### EXERCISES
1/ Condense the paragraph of the AI training intake analysis that begins "Sanne tried Python+Task Scheduler" into a bulleted list, keeping its main facts.
2/ Carry on with the AI training intake analysis from the point where it stops.

━━━ GIVEN TEXT ━━━

Marie Møller Munksgaard
"If I go home with one or two new ways to use AI in my everyday work life that I didn't know of."

Frustrations & Attention Points

Signals from the intake form that the training must address.

Deep skepticism about AI accuracy
Lars: "I still find googling stuff myself faster than using AI." Mathias: spends "considerable time double-checking." Peter: AI "invents answers and invents sources." This is not resistance — it is earned journalistic skepticism. The training must demonstrate reliability, not assert it.
Failed automation attempts
Sanne tried Python+Task Scheduler for website monitoring — "it never worked." Lars tried agents for news scanning — "with little luck." Lasse tried CoPilot Agent for Power BI — hit challenges. Three journalists independently attempted technical automation and all failed. The training must show what actually works.
Data security & editorial independence concerns
Pelle explicitly raises "data security, copyright, and ensuring sensitive or unpublished material isn't fed into models that may train on it." He also warns against "offloading independent editorial judgement to AI." These are not beginner concerns — they are institutional policy questions.
The Bo Bergstedt factor
Bo (score 9, deepfakes since 2018) explicitly writes: "don't customize the course for me — I am an outlier at TV2." He wants to build tools for colleagues. Use him as co-trainer, not as student. His goal aligns with the training itself: helping journalists become comfortable.
Danish-language participants
Peter, Franziska, and Nanna responded in Danish. This signals they may be more comfortable working in Danish. Some AI tools perform differently in Danish vs English. The training should address multilingual prompting.

Training Recommendations

Six concrete recommendations based on the intake analysis.

1
Start with OSINT and verification — not general AI
70% of participants want verification skills. Begin with a live demonstration: take a current news image and show how AI verification works in 90 seconds. Use Pelle's E-3 Sentry case as real material. This is not a warm-up — this is the core demand.

━━━ DATA EXCERPT ━━━

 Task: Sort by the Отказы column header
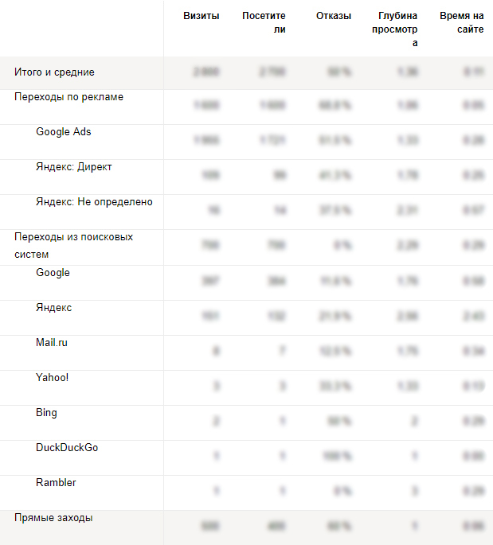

━━━

### RESPONSES PER TASK
1/
- Sanne used Python and Task Scheduler for website monitoring, and it never worked.
- Lars used agents for news scanning, with little luck.
- Lasse used CoPilot Agent for Power BI and hit challenges.
- These three journalists attempted technical automation independently, and all failed.
- The training must show what actually works.

2/
2
Teach the Prewash Method — not prompting
Instead of teaching "write a good prompt," teach the newsroom to let AI do the prompt work: "Give me a prompt to analyse (subject)". This addresses both David's desire for better prompting and Lars's frustration with unreliable results.
3
Differentiate with Bo as pivot point
The group has three levels: beginners (3-4: Jakob, Mads O., Nanna), middle (5-6: Mathias, Joachim, Franziska, Mikkel, Sanne, Anne, Sebastian, Mads B., Lasse), and advanced (7-9: Peter, Lars, David, Pelle, Emil, Bo, Christian). Use Bo and Pelle as peer-trainers for the advanced group. Jakob's ambition to "connect the dots" on social media is the compass.
4
Address the data security question directly
Pelle's concerns about feeding sensitive material into commercial LLMs reflect a TV 2 institutional issue, not a personal one. Include a concrete block on which tools train on your data and which don't. This is not optional — it is a prerequisite for newsroom adoption.
5
Demonstrate the difference between analyzing and summarizing
Multiple journalists use AI "as a search engine." Lars "still finds googling faster." Show what goes wrong with "summarize this" versus what happens with "analyze this document for unsupported claims and methodological gaps". The difference is the difference between a parrot and a research assistant.
6
End with a personal action card
Each participant leaves with three concrete actions tied to their own work. Jakob: OSINT patterns on social media. Lars: news monitoring that actually works. Pelle: systematic verification methodology. Sanne: monitoring tools that replace her failed Python setup. Christian: image/video verification pipeline. No abstract tips — only actionable steps.